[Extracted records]
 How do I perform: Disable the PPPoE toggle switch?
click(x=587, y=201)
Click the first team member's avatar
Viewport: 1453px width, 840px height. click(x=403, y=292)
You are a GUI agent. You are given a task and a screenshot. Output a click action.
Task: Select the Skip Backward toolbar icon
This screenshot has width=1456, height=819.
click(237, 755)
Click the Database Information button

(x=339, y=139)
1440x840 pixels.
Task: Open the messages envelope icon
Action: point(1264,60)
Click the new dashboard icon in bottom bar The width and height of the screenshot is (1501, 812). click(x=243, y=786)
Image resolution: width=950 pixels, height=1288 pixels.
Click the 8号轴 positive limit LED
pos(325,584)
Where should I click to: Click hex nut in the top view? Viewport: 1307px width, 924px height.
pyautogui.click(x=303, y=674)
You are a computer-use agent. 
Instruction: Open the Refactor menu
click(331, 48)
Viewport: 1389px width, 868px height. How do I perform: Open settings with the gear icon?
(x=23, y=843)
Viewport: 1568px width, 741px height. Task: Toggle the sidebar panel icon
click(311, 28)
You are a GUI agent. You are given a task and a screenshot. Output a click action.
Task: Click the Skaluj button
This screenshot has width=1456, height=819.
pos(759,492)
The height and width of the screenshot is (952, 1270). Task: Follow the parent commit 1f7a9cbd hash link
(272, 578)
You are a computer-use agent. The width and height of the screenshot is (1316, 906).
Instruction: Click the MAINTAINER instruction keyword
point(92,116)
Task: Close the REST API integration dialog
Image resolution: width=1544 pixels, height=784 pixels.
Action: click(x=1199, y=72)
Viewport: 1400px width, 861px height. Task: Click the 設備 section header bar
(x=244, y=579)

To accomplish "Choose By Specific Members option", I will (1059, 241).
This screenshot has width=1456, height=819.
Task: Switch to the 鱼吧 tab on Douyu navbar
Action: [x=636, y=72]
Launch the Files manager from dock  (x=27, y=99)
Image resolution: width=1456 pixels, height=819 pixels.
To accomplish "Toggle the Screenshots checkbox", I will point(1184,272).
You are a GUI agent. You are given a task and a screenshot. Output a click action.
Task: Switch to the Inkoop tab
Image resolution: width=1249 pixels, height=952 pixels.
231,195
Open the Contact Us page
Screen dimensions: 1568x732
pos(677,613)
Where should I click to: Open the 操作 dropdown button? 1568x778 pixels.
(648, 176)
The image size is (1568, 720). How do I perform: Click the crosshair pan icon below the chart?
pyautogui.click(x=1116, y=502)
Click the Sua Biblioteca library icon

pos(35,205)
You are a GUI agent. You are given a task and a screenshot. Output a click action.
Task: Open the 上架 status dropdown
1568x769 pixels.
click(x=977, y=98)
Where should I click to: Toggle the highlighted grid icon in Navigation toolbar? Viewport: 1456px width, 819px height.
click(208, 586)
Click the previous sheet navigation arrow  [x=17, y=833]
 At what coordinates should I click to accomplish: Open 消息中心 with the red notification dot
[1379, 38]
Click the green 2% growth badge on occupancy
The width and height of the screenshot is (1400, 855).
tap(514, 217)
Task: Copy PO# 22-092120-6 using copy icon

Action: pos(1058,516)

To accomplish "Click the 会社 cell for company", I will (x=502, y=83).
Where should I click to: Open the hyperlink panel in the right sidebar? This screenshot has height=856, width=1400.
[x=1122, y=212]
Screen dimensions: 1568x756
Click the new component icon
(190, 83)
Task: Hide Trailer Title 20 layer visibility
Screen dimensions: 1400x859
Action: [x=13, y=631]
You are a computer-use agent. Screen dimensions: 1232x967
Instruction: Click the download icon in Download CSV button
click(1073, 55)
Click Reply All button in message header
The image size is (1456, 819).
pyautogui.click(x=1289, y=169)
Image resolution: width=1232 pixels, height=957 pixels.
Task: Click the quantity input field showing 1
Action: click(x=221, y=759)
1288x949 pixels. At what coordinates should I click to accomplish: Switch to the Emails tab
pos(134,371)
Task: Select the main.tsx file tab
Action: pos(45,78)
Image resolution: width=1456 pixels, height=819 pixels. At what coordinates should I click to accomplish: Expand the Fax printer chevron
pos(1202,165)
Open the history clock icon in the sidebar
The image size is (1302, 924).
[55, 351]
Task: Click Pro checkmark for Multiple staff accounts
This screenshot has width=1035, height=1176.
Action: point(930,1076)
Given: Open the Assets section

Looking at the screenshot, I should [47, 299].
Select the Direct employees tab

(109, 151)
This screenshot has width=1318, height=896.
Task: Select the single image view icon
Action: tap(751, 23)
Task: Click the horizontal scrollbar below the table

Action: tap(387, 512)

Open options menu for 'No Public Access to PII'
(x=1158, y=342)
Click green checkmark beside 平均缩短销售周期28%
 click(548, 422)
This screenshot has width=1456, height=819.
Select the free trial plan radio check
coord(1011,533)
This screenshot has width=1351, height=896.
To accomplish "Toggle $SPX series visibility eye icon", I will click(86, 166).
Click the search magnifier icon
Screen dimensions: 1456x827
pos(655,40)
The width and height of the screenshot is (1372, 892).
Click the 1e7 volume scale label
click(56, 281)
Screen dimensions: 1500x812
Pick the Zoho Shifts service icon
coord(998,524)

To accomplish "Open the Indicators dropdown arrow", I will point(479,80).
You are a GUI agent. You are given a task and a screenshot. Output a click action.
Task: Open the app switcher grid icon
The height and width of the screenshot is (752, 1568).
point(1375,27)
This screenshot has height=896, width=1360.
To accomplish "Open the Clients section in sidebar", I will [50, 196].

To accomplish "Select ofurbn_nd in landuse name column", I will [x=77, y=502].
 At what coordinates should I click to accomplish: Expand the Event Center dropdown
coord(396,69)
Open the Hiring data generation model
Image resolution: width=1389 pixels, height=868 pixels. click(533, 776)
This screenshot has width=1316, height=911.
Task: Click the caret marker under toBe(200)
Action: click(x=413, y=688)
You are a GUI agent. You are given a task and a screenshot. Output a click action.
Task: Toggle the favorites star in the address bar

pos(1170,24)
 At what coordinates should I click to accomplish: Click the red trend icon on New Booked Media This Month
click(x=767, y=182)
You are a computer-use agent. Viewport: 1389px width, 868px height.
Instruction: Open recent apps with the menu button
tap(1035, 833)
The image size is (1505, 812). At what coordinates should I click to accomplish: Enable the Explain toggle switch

Task goal – Based on the records above, count the lines in which "arrow" occurs and provide only the number.

Exercise result – 2